Blame maps aka authorship detection - Wikitech-l

26 Feb 2013

Dear All,

Michael Shavlovky and I have been working on blame maps (authorship
detection) for the various Wikipedias.
We have code in the WikiMedia repository that has been written with the
goal to obtain a production system capable of attributing all content (not
just a research demo).  Here are some pointers:

   - Code <https://gerrit.wikimedia.org/r/#/q/blamemaps,n,z>
   - Description of the blame maps mediawiki
extension<https://docs.google.com/document/d/15MEyu5tDZ3mhj_i1fDNFqNxWex…
   - Detailed description of the underlying algorithm, with performance

evaluation<https://www.soe.ucsc.edu/research/technical-reports/ucsc-soe-…
   - Demo <http://blamemaps.wmflabs.org/mw/index.php/Main_Page>

These are also all available from
https://sites.google.com/a/ucsc.edu/luca/the-wikipedia-authorship-project
In brief, for each page we store metadata that summarizes the entire text
evolution of the page; this metadata, compressed, is about three times the
size of a typical revision.  Each time a new revision is made, we read this
metadata, attribute every word of the revision, store updated metadata, and
store authorship data for the revision.  The process takes 1-2 seconds
depending on the average revision size (most of the time is actually
devoted to deserializing and reserializing the metadata).  Comparing with
all previous revisions takes care of things like content that is deleted
and then later re-inserted, and other various attacks that might happen
once authorship is displayed.  I should also add that these algorithms are
independent from the ones in WikiTrust, and should be much better.

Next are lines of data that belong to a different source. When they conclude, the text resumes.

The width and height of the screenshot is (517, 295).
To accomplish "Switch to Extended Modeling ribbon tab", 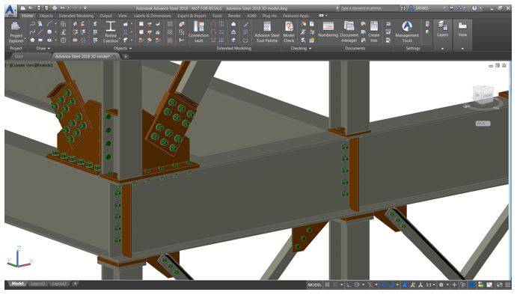I will (76, 16).
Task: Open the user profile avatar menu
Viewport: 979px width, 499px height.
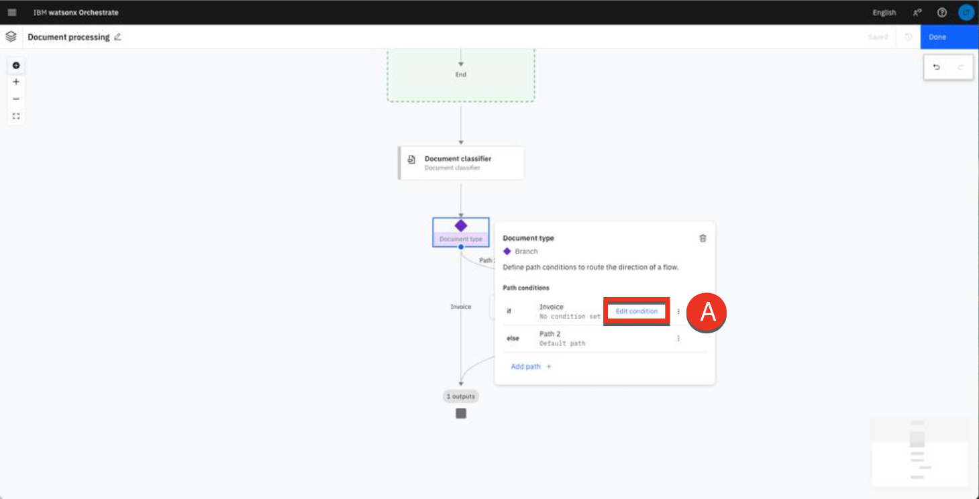Action: pyautogui.click(x=966, y=13)
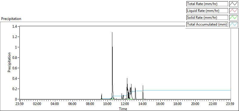Click the 10:00 x-axis tick label
The image size is (239, 111).
[x=108, y=104]
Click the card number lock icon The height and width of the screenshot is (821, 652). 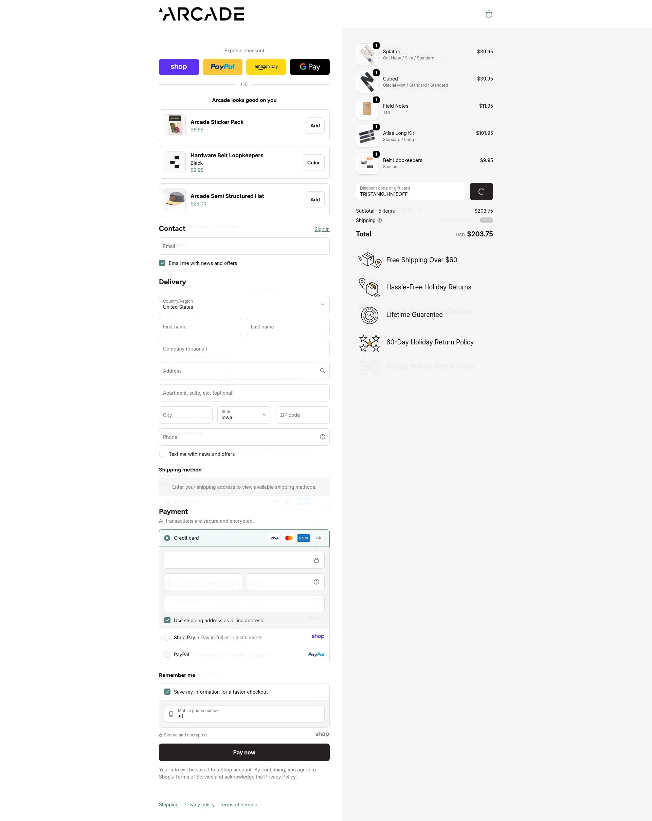pos(316,560)
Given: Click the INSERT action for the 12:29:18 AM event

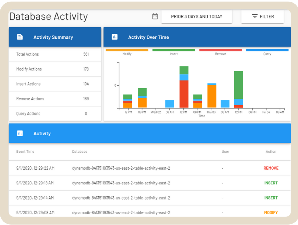Looking at the screenshot, I should [x=271, y=183].
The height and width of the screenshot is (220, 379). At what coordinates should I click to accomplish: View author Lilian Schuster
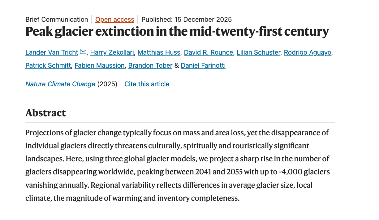258,52
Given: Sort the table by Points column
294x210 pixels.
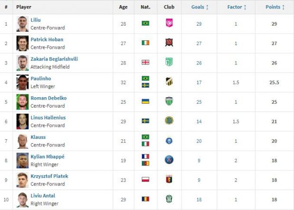Looking at the screenshot, I should (x=275, y=7).
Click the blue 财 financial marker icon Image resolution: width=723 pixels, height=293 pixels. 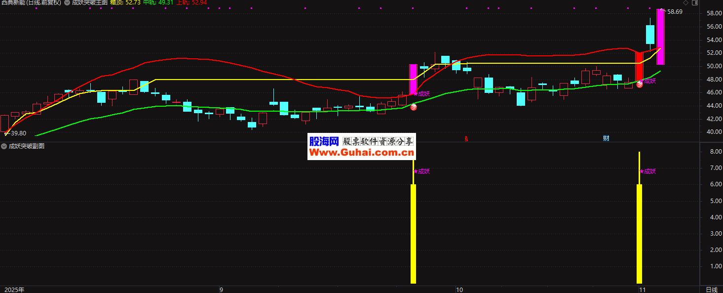click(606, 138)
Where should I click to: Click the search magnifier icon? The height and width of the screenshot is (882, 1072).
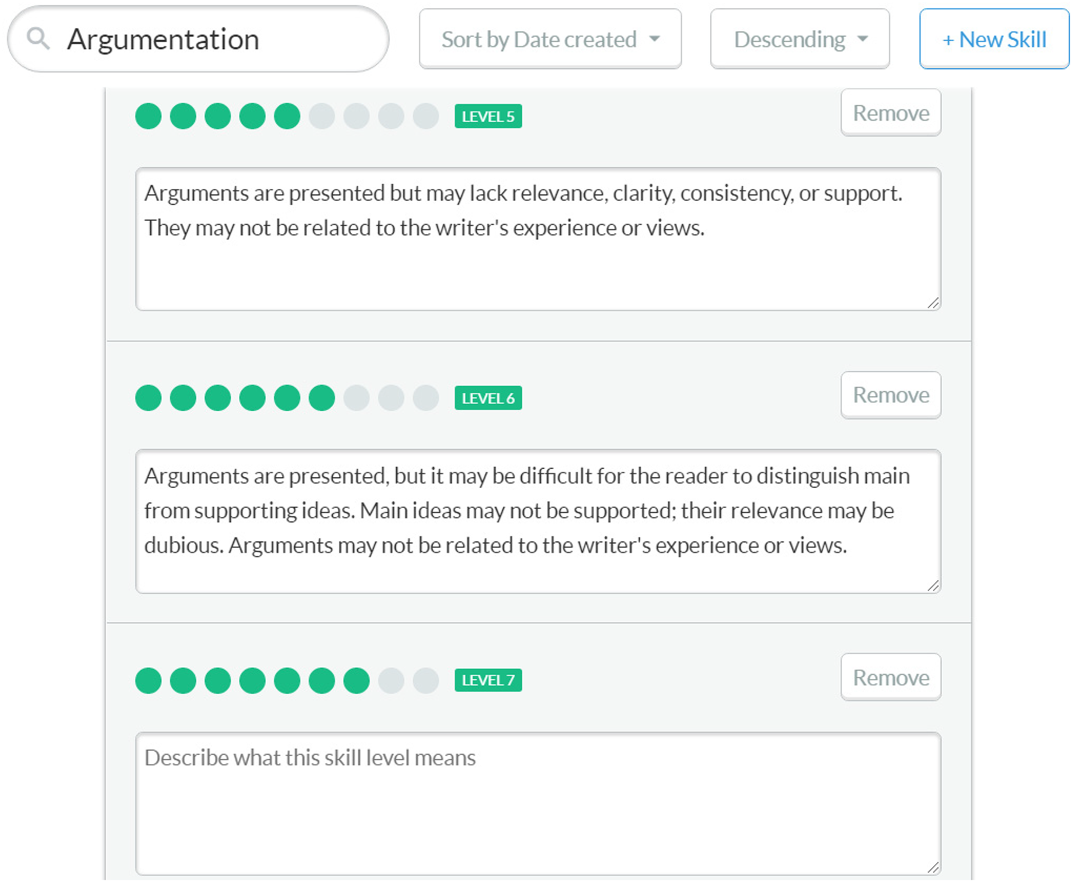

We have NOT developed a GUI for this: our plan was just to provide a data
API that gives information on authorship of each word.  There are many ways
to display the information, from page summaries of authorship to detailed
word-by-word information, and we thought that surely others would want to
play with the visualization aspect.

I am writing this message as we hope this might be of interest, and as we
would be quite happy to find people willing to collaborate.  Is anybody
interested in developing a GUI for it and talk to us about what API we
should have for retrieving this authorship information?  Is there anybody
interested in helping to move the code to production-ready stage?

I also would like to mention that Fabian Floeck has developed another very
interesting algorithm for attributing the content, reported in
http://wikipedia-academy.de/2012/w/images/2/24/23_Paper_Fabian_Fl%C3%B6ck_A…
Fabian and I are now starting to collaborate: we want to compare the
algorithms, and work together to obtain something we are happy with, and
that can run in production.

Indeed, I think a reasonable first goal would be to:

   - Define a data API
   - Define some coarse requirements of the system
   - Have a look at above results / algorithms / implementation and advise
   us.

I am sure that the algorithm details can be fine tuned and changed to no
end in a collaborative effort, once the first version is up and running.
 The problem is of putting together a bit of effort to get to that first
running version.

Luca